Text section:
We also frequently have his teachers fill out the Vanderbilt forms to assess how it’s going – his teachers must have done them 6x last year because we did AM and PM separately.
Anon
OK — that is helpful. I feel like just seeing a head in a window isn’t really helpful in assessing how a person presents (like if there is a lot of stimming going on), but keeping a day-to-day log would help and kiddo is old enough to contribute to that (perhaps with parent annotations / observations kept separately).
anon
How much job stress is too much? If you hate the busy season to the point where it triggers depression/anxiety every single year, is that a good enough reason to find a new career? I know that I’m prone to perfectionism, anxiety, and the whole bit. So it feels like a “me” problem. But it sucks to feel like I’m doing all the things to try to manage myself and it’s not really working. Time off doesn’t work because I come back to a horrendous pile of work. Truly don’t know what to do next. I have a stable job in a small market, and relocation is NOT an option. Shouldn’t that be enough?

Record set:

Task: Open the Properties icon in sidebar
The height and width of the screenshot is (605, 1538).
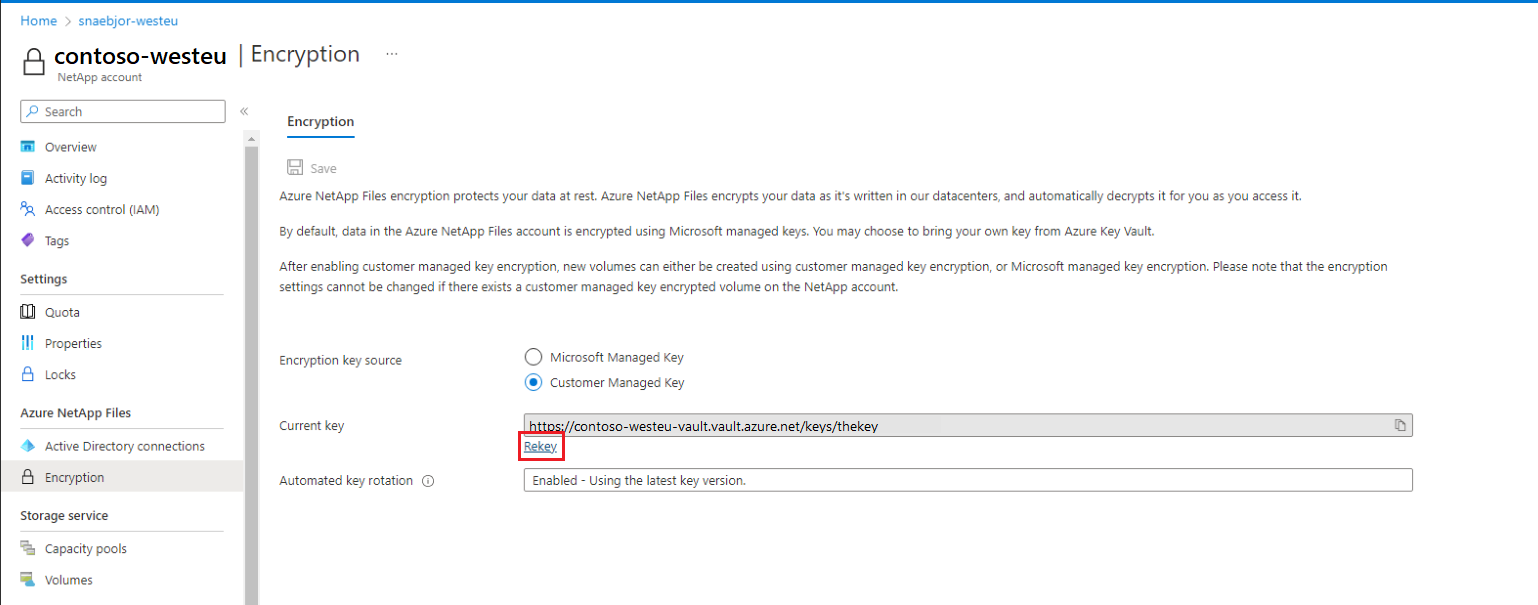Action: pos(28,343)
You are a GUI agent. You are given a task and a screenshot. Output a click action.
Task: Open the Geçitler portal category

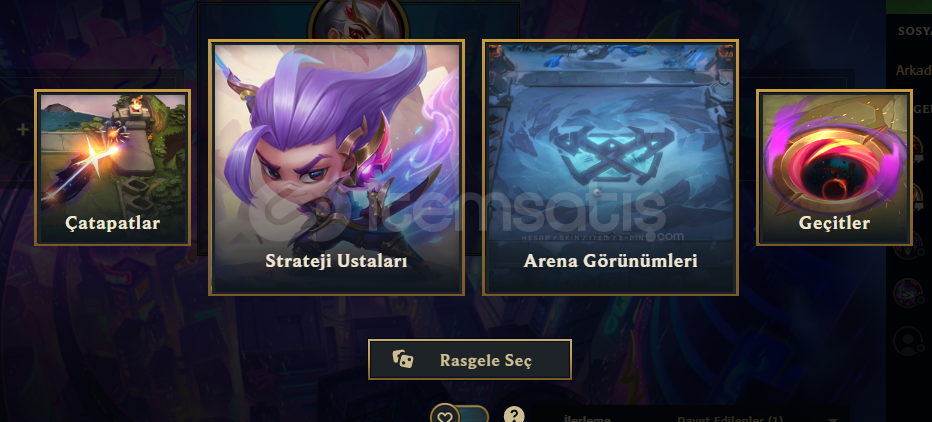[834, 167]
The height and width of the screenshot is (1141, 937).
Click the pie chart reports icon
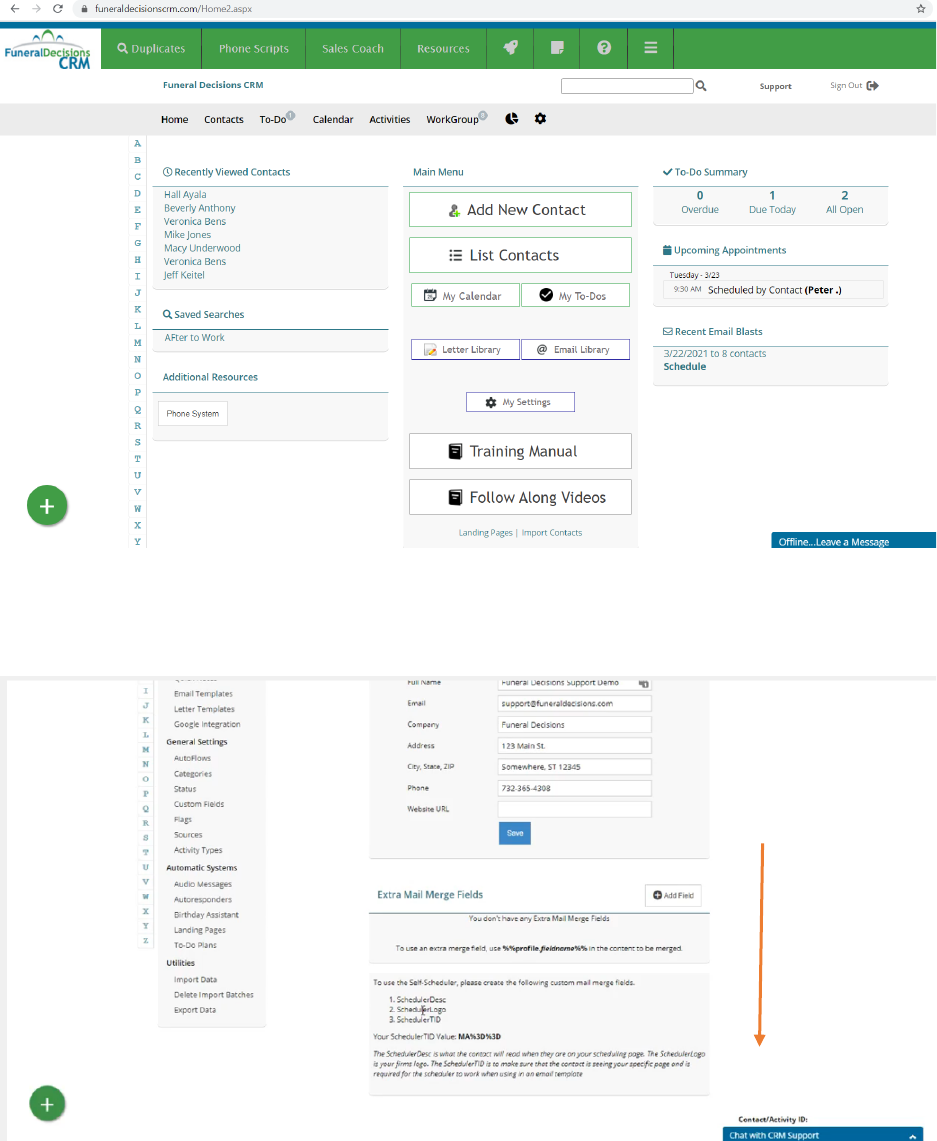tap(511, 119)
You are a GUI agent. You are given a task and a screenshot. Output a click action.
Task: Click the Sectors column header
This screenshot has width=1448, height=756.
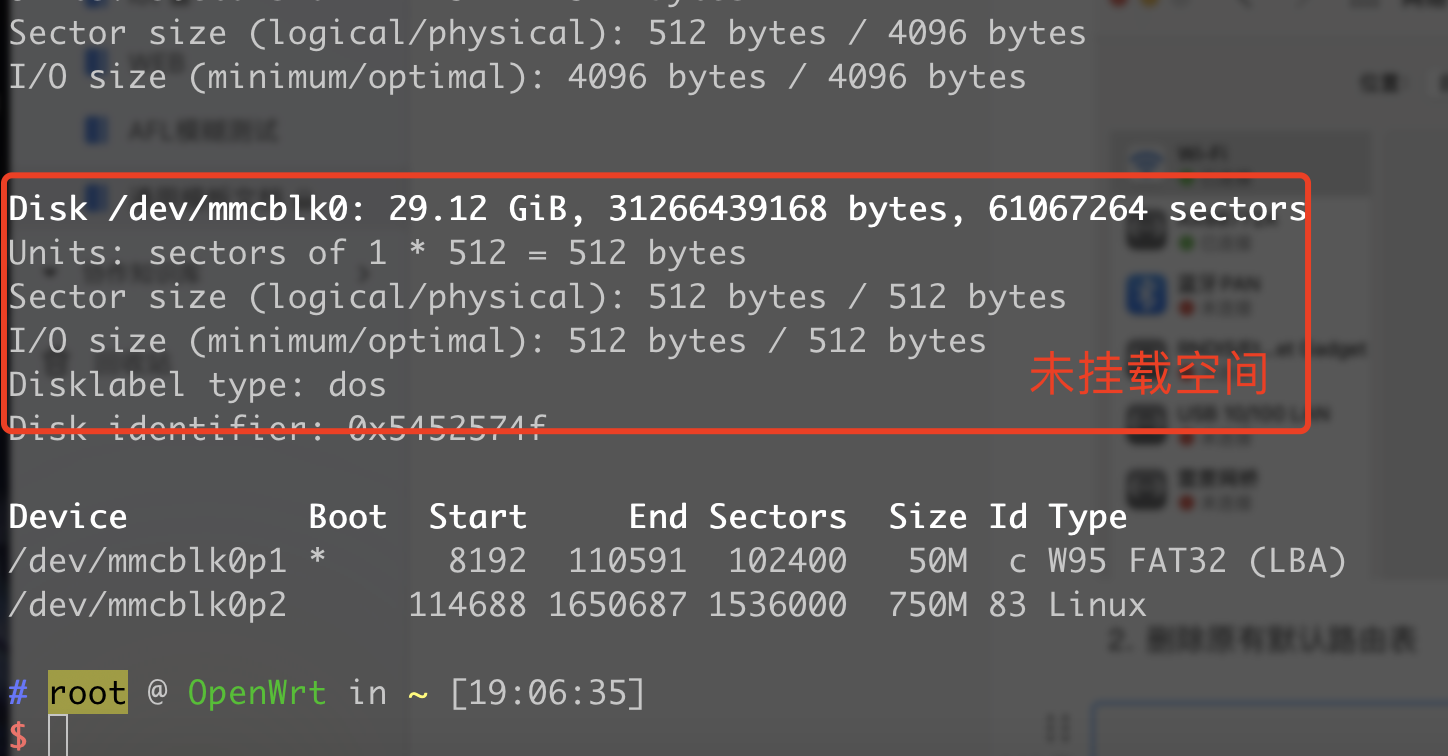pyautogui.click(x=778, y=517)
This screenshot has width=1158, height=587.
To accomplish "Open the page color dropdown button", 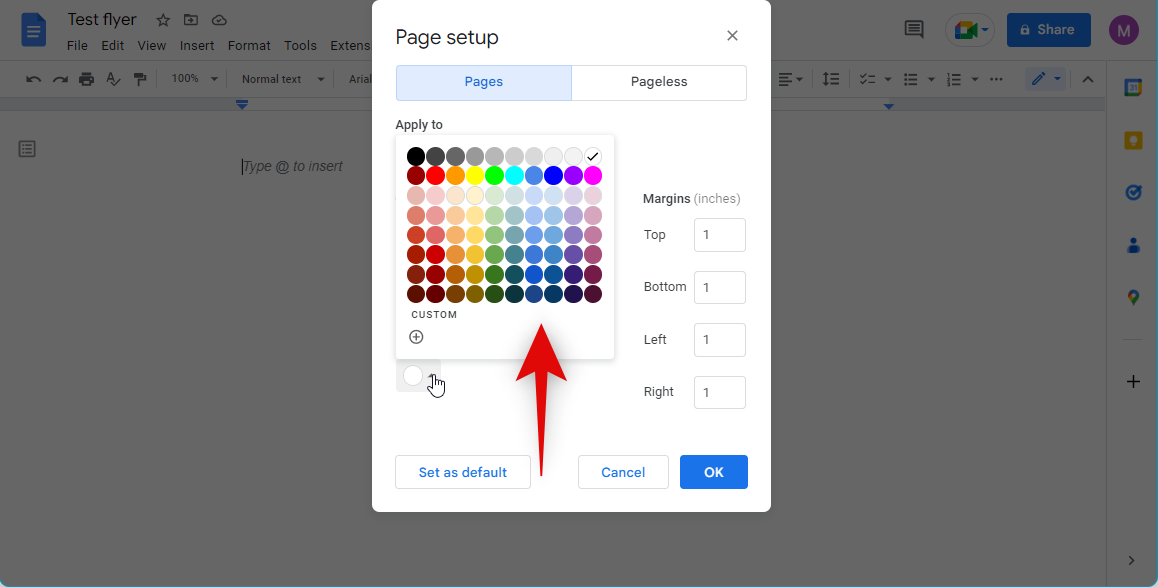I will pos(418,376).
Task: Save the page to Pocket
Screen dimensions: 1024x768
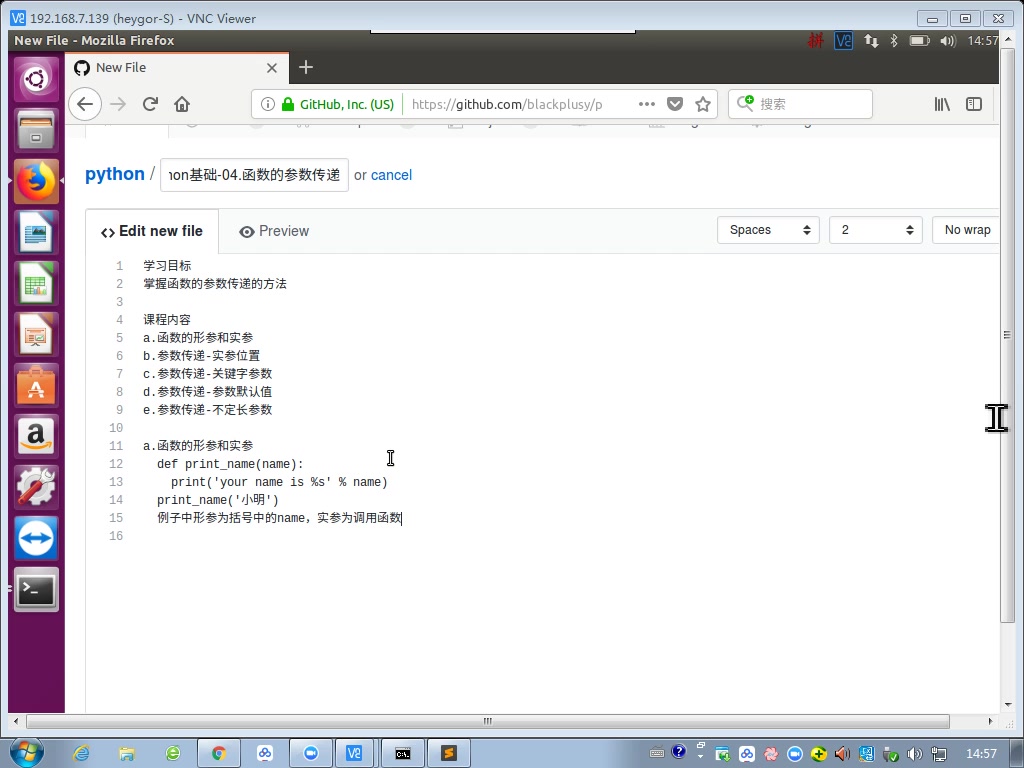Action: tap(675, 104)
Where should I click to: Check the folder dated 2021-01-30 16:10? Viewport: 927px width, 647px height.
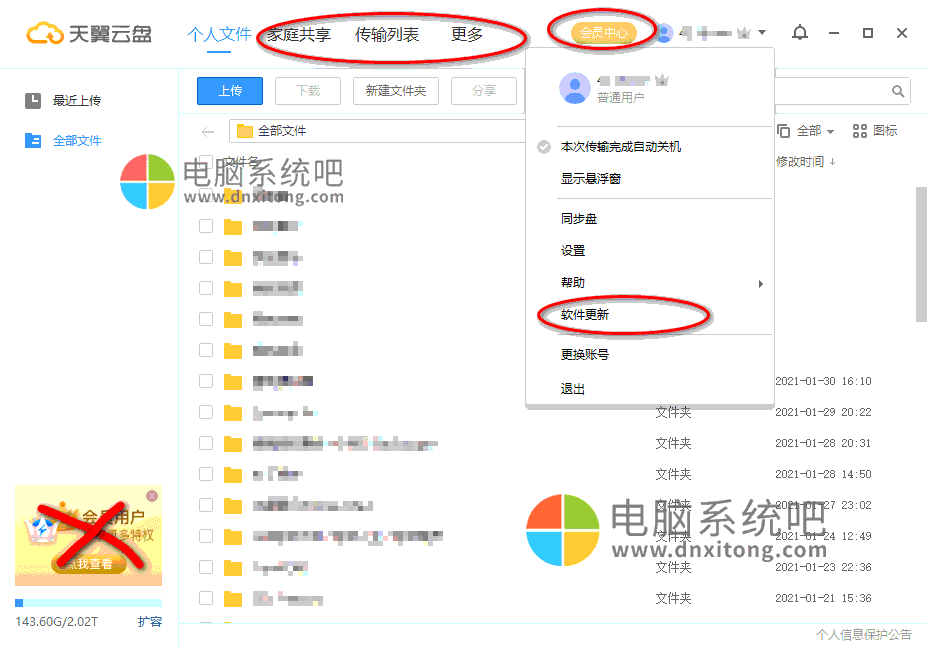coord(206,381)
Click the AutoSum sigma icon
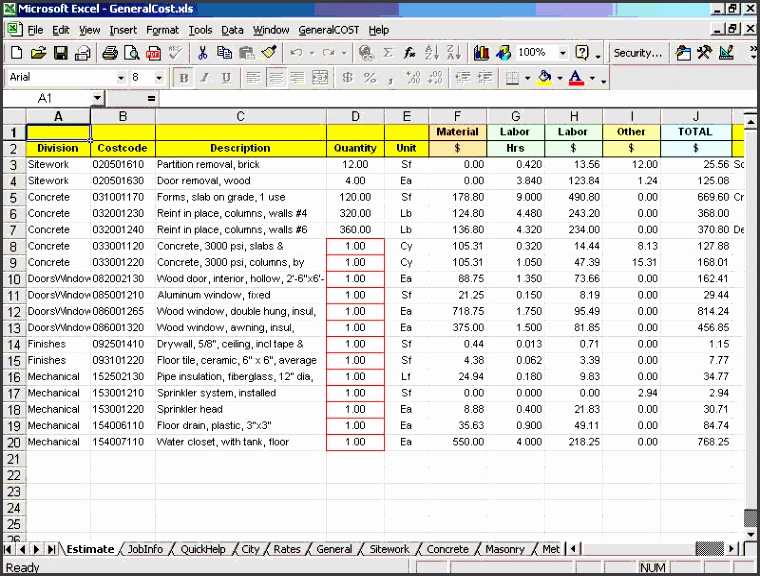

Exercise instructions:
1. Answer these questions about the forum posts.
(a) How many times did the teachers fill out the Vanderbilt forms last year?
(b) What kind of log does one poster say the kid is old enough to help keep?
(c) Which option does the poster worried about job stress say is not possible?
2. Continue the forum posts from the point where they stop.
The listing has no connection to the forum posts.

Answer list:
1.
(a) Six times.
(b) A day-to-day log.
(c) Relocation.

2.
Anon
“I hate the busy season and it makes me a physical and emotional wreck” is totally a reason to find a new job! That’s one reason the Big 4 accounting firms churn through tens of thousands of people a year ha. Busy seasons suck!
Vicky Austin
Agree. It’s fine to live a life that doesn’t make you confront your worst struggles all the time.
Anon
I don’t think you’re asking the right question here. You don’t need a “reason” to quit your job or leave the field. Wanting to leave is good enough reason. You don’t have to justify it. The real question to figure out is what else do you want to do? What are other career options?